Establishing an optimal drug administration schedule is a critical procedure in the treatment of cancer, but it has become a strenuous task in cancer research. Furthermore, combination therapy is routinely used due to the emergence of multiple resistant mechanisms in tumor cells, and this increases the number of possible drug dosing schedules. Hence, in-silico clinical trials are an inexpensive method to find an optimal drug regimen. Here, we incorporate data on drug kinetics in serum (pharmacokinetics, PK) with an evolutionary dynamics model based on multi-type branching processes, to predict cancer growth under specific dosing regimens in order to select the most favorable dosing schedule. We expanded PK models to include effects explained by the patients’ clinical characteristics and inter-patient variability using a non-linear mixed effects framework. Next, we applied our approach to a phase-1b clinical trial (TATTON) administering osimertinib and selumetinib to EGFR-mutant lung cancer patients.

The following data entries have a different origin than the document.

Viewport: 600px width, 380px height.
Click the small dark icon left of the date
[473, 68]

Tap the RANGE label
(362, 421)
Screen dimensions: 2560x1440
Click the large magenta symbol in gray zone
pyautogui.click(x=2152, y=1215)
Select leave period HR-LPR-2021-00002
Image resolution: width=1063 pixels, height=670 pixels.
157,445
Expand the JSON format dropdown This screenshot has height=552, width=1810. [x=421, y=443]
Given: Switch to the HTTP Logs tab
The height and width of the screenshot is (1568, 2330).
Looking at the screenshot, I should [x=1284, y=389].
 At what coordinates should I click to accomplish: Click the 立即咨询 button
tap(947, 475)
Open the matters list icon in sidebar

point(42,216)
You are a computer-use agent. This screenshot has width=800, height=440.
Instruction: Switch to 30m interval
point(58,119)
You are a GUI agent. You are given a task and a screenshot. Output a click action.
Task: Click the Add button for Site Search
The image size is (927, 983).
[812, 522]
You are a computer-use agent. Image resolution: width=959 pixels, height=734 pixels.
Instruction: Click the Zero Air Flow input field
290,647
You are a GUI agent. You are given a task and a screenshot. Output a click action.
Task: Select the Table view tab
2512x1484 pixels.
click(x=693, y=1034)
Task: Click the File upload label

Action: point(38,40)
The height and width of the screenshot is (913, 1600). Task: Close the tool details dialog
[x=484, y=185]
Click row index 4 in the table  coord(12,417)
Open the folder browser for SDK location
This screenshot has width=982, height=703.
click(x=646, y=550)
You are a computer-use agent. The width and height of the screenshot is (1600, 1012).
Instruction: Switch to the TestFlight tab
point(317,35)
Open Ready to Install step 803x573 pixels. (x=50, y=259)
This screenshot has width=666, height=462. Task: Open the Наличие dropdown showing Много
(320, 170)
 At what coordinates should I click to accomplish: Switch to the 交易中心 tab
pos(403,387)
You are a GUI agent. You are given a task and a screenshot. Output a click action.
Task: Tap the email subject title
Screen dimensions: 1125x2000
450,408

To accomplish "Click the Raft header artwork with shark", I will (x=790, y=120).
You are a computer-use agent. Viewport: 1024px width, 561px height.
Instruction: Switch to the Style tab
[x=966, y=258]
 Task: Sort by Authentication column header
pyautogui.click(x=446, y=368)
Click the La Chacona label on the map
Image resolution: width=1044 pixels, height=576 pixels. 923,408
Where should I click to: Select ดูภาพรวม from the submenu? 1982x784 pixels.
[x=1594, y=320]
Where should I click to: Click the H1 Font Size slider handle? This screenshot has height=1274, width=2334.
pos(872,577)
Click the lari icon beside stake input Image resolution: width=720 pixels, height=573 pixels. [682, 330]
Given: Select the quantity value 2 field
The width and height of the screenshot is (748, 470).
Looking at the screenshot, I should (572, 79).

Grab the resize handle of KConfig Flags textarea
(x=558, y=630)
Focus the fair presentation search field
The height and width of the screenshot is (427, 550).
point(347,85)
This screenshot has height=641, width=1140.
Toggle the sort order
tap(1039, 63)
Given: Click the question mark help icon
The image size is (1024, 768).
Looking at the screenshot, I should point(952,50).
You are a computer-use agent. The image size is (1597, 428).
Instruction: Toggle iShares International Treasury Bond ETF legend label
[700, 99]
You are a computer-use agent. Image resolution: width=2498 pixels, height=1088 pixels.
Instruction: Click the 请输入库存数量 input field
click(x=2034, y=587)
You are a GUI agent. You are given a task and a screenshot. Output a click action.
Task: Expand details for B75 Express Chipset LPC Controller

We analyzed tumor growth of simulated patients under three trial arms used in TATTON and under other proposed dosing schedules, and compared these proposed schedules to the original schedules from TATTON. We observed a wide-ranging distribution of relative improvements, with few subjects (whose PK predictors were evaluated at the median population values) performing worse under the recommended schedules. Most subjects older than the median population age and heavier than the median population weight had remarkable relative improvements under the proposed schedules, demonstrating the importance of adjusting for patient PK predictors for optimal dosing. We propose that researchers can optimize dosing schedules at the individual level by obtaining the clinical data and PK parameters of each patient after a small time period under a traditional dosing schedule, and then change drug administration by selecting the most promising schedule based on our model’s predictions.